- **DIRECTIONS**: Across all entries below, how many lines include "status"? Only the number, please.
--- START ---
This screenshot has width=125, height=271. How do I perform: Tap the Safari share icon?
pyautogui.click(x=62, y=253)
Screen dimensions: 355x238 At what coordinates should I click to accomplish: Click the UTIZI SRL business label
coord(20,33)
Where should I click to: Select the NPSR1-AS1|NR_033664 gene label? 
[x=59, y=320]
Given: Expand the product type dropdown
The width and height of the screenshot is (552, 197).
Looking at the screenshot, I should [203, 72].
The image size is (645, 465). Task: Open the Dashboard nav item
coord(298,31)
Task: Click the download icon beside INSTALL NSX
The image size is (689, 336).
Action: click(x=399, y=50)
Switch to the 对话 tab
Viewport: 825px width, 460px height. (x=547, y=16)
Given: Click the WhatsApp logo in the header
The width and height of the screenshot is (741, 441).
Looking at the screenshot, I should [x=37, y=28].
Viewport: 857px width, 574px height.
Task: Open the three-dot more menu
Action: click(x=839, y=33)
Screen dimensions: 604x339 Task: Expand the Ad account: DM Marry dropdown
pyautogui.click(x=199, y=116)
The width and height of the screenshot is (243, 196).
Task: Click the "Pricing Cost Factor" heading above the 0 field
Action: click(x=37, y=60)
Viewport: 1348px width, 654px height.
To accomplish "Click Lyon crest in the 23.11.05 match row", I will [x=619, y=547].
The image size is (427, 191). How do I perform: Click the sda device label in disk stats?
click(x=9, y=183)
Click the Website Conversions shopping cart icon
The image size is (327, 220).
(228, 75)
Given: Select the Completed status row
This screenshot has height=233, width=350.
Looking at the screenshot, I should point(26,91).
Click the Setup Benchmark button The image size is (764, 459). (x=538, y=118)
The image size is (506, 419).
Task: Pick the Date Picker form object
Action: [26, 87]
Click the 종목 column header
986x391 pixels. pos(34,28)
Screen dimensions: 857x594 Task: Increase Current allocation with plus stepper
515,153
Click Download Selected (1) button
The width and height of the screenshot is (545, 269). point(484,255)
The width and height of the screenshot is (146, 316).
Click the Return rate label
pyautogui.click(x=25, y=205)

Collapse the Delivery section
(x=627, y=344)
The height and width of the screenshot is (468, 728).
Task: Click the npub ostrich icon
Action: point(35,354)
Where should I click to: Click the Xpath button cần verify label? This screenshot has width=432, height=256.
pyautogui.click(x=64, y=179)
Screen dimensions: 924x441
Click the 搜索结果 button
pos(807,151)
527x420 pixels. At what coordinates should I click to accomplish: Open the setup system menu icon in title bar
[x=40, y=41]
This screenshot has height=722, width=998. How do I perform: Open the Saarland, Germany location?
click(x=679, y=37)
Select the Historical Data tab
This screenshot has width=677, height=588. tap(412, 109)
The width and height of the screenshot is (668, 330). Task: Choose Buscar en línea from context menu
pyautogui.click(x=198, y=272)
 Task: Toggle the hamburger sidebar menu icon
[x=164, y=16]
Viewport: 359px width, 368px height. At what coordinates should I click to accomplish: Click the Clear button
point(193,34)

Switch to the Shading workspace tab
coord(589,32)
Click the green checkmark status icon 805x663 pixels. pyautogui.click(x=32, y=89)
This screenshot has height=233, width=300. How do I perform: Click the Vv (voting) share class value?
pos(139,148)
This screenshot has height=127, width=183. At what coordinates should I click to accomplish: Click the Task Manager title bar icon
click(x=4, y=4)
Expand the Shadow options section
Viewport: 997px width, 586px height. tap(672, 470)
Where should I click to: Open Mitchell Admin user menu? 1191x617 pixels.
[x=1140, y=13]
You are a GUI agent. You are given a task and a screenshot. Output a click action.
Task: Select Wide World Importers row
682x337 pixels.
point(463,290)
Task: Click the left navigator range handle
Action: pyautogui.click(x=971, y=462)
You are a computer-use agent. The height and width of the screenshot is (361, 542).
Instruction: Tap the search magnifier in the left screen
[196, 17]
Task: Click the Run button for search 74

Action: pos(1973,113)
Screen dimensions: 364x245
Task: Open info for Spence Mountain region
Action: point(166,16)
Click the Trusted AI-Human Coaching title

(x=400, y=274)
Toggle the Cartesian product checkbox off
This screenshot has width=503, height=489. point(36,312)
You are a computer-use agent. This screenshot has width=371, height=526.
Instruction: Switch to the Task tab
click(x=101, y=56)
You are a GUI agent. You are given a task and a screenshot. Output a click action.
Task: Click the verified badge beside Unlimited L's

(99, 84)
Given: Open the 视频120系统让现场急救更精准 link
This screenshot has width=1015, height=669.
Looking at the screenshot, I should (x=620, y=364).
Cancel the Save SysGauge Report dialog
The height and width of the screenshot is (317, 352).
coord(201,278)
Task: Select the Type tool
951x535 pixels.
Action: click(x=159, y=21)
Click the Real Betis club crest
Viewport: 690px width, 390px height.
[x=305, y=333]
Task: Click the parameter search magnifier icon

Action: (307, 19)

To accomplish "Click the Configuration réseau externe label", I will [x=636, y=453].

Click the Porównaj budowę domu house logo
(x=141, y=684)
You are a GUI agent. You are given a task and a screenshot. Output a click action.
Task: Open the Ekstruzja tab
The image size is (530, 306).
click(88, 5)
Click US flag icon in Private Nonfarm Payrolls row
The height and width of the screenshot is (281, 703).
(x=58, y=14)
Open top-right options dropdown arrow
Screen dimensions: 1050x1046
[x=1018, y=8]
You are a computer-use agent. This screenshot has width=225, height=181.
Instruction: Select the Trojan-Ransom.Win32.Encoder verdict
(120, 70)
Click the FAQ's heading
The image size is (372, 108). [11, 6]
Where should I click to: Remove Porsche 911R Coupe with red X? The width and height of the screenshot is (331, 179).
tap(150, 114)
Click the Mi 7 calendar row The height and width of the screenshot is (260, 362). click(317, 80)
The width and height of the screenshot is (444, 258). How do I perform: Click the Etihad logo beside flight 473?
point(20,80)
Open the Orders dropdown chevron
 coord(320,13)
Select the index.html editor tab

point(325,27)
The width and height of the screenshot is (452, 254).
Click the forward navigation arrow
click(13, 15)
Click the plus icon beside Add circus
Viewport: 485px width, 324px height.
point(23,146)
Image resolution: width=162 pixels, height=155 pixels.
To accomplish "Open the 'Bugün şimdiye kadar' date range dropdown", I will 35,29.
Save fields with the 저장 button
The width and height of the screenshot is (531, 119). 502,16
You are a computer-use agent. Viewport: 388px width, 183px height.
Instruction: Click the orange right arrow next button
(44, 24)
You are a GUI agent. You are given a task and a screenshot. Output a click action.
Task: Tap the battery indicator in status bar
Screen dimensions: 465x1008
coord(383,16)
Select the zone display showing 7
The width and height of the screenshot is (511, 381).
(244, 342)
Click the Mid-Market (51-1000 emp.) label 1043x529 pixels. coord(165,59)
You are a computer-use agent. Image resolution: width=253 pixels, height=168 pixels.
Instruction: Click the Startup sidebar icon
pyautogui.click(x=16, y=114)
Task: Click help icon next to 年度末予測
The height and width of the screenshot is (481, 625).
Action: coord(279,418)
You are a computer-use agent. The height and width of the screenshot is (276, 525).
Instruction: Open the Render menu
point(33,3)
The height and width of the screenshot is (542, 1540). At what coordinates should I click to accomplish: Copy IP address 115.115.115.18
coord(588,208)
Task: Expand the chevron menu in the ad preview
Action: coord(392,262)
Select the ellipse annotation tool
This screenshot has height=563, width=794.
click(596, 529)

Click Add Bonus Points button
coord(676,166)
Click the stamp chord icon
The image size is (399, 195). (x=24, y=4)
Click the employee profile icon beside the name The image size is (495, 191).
--- END ---
- **EXERCISE RESULT**: 3